INSTRUCTIONS FOR THE TASK
In the entries that follow, locate the line with "The width and", then restate that line and all later lines exactly as they appear, leaving pictures out.

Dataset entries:
---+---

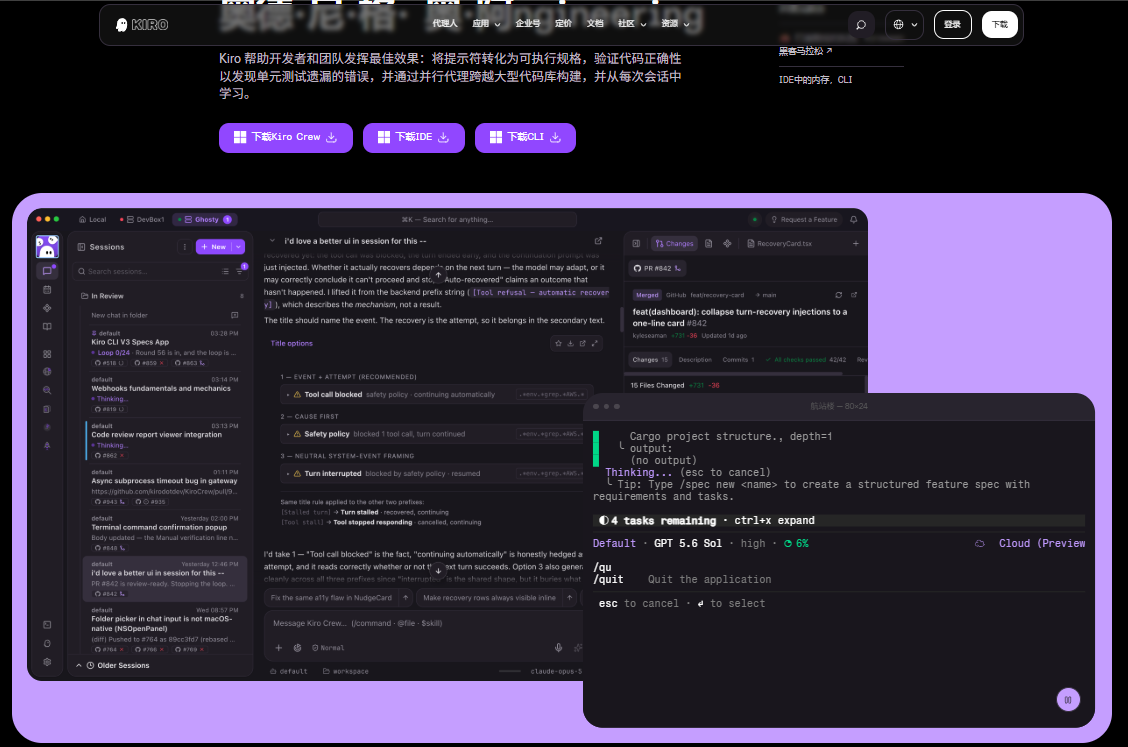Pause the animation with the round pause button

click(x=1068, y=700)
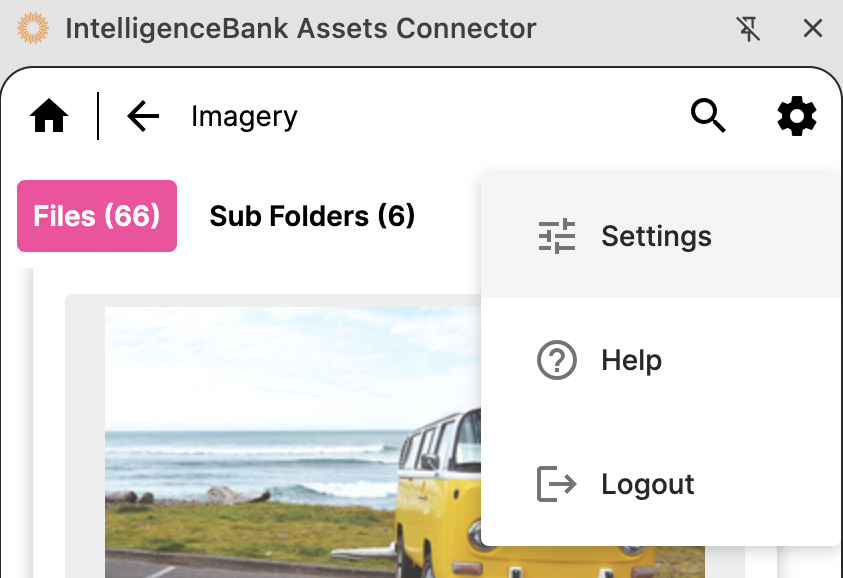The height and width of the screenshot is (578, 843).
Task: Click the question mark Help icon
Action: (x=557, y=360)
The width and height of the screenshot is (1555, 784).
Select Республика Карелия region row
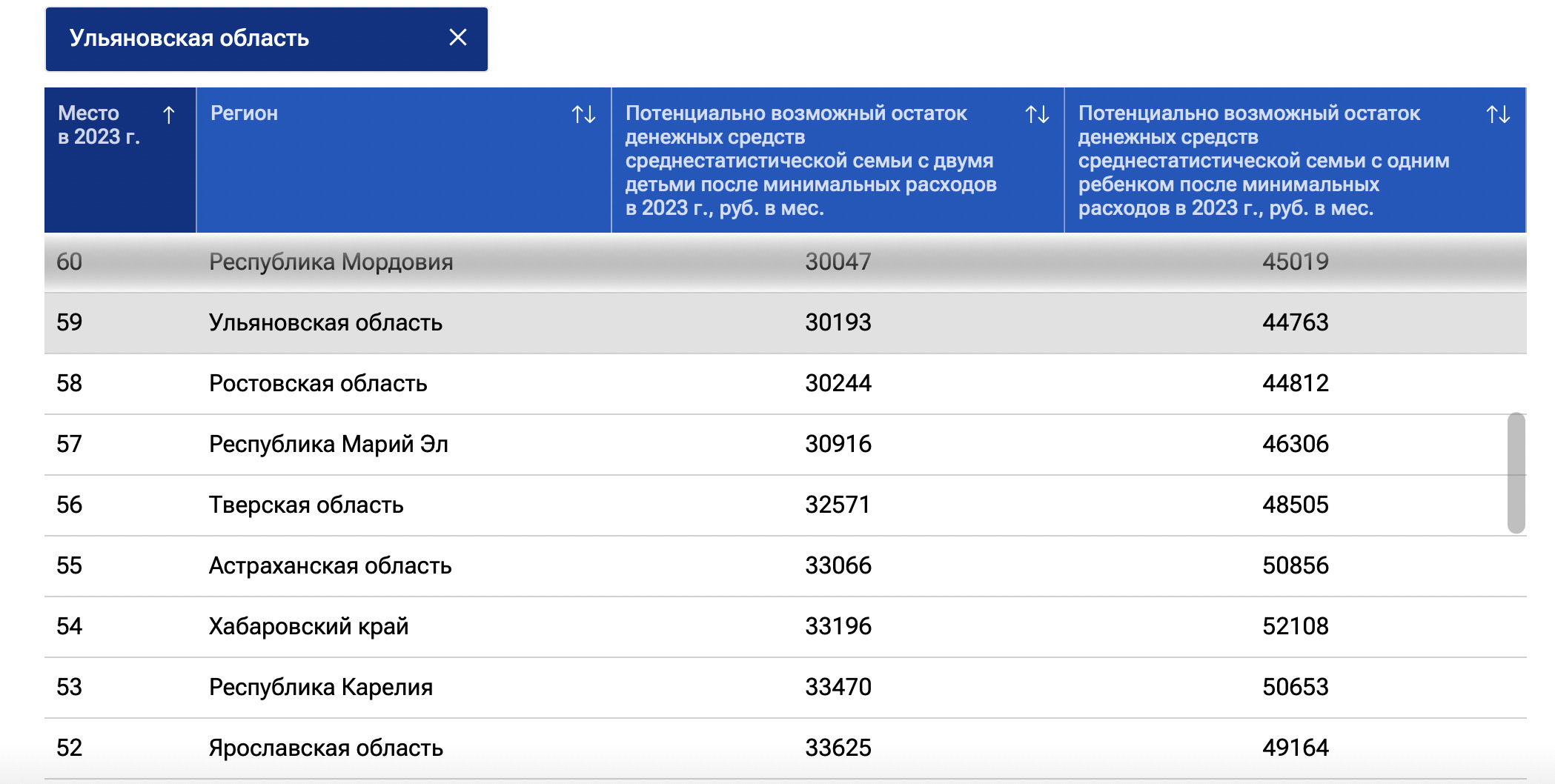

---+---

TASK RESPONSE
The width and height of the screenshot is (1555, 784).
Select Республика Карелия region row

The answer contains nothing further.